**** DATA TO USE

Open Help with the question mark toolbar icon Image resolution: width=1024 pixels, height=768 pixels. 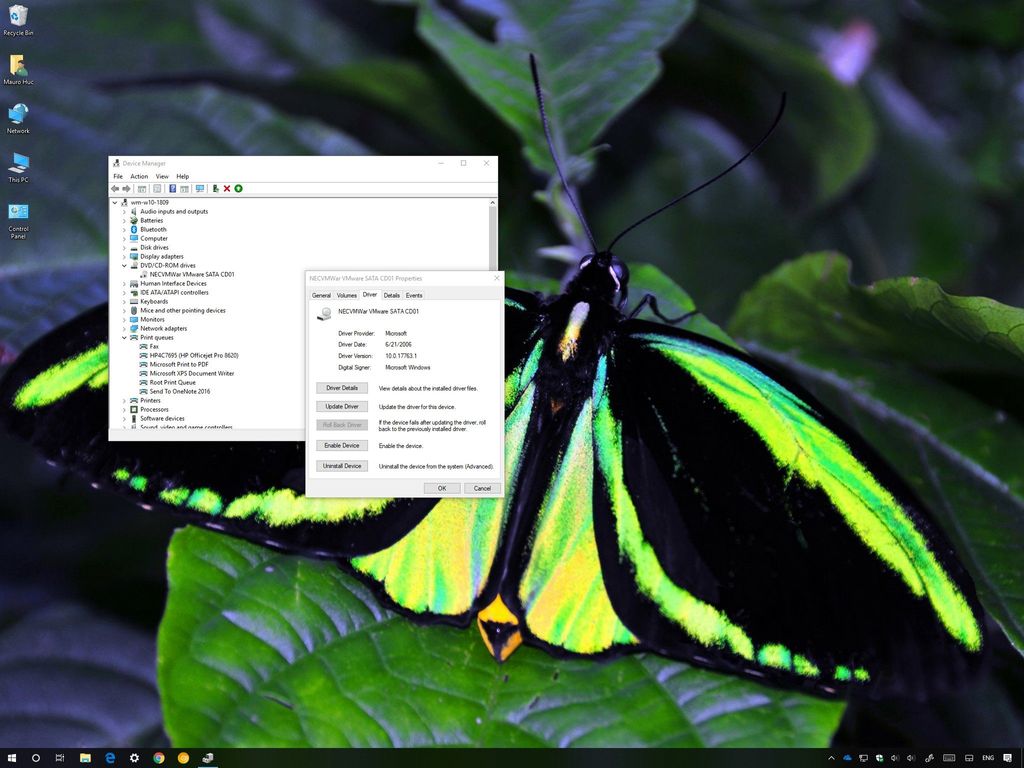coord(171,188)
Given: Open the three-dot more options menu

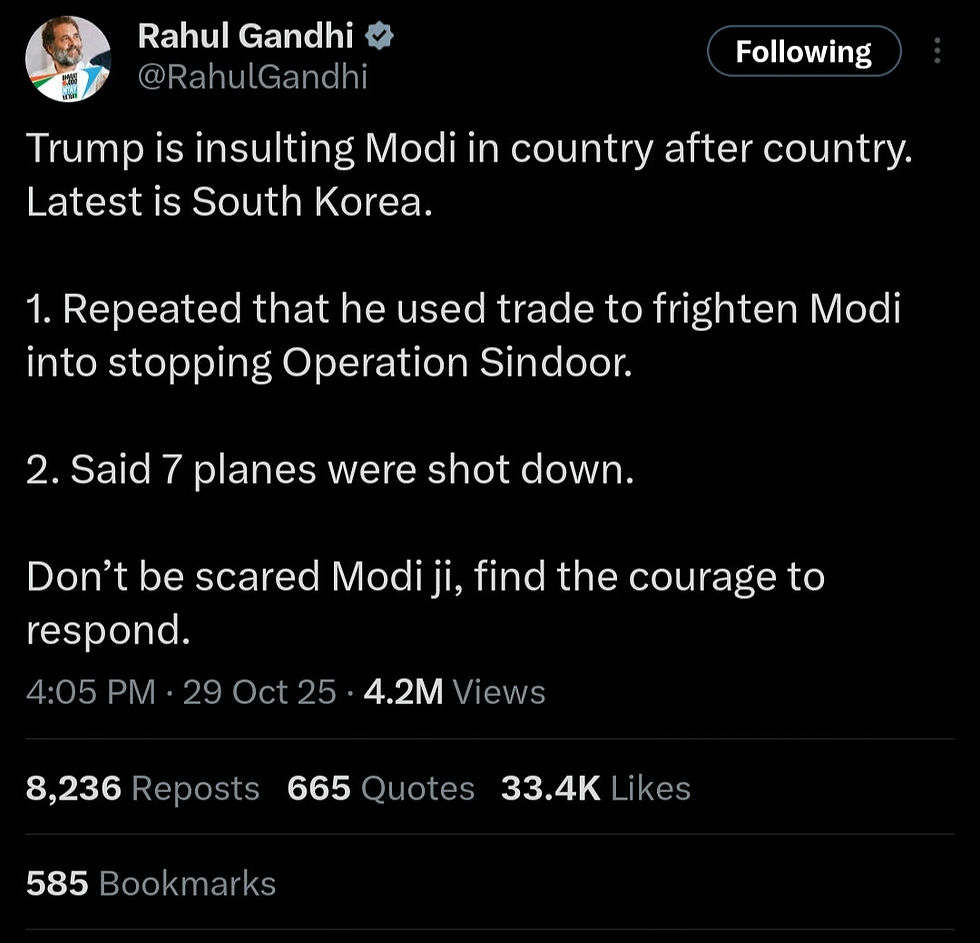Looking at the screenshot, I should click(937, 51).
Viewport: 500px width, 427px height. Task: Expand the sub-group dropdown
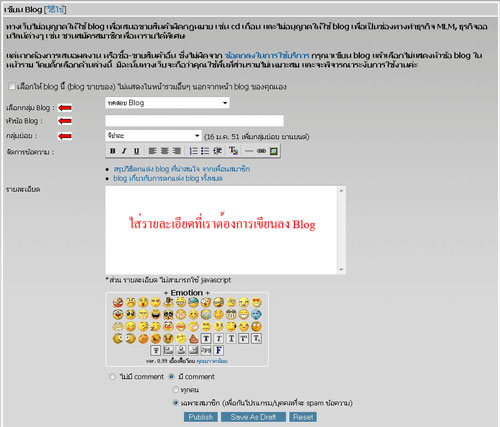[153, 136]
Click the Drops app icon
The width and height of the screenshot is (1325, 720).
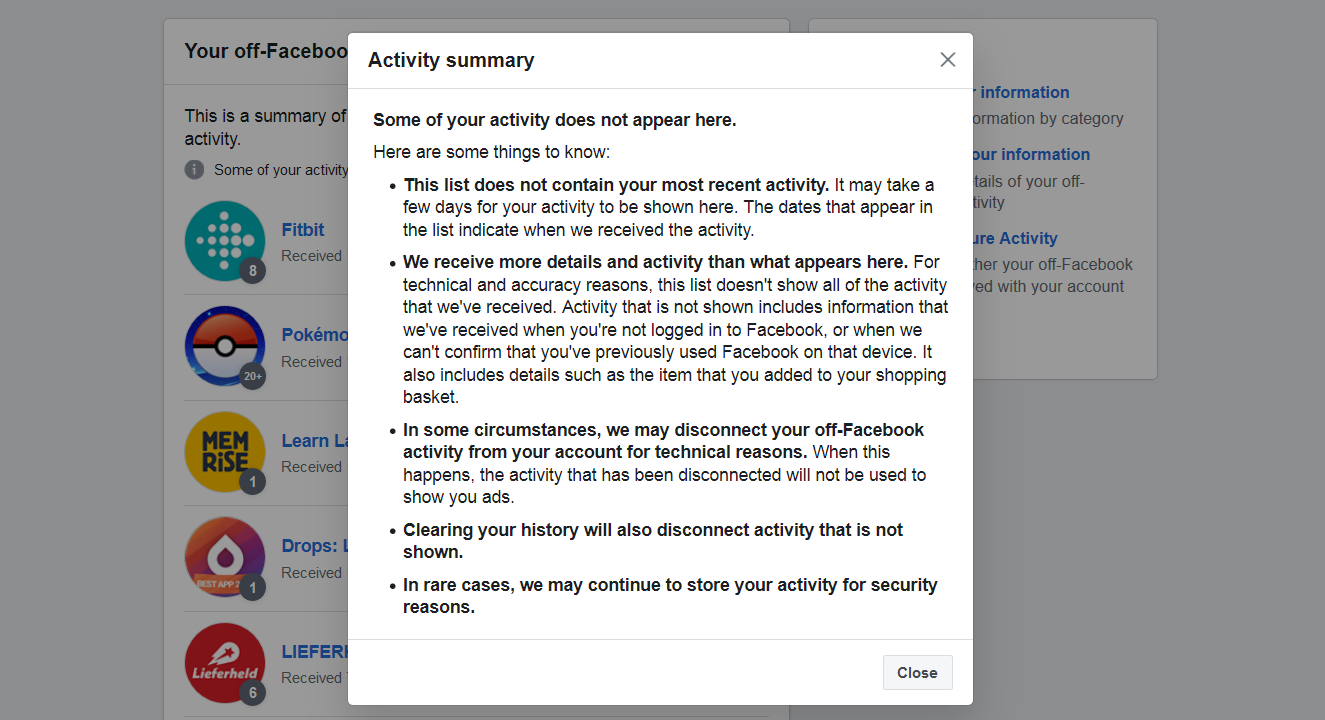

********

__WORK TASK__
Output nothing except the lines from the one containing "Viewport: 500px width, 427px" through the final line of the entries, repeated exactly and free of pictures.

__RESULT FOR THIS EXERCISE__
Viewport: 500px width, 427px height. Task: Expand the sub-group dropdown
[153, 136]
Click the Drops app icon
The width and height of the screenshot is (1325, 720).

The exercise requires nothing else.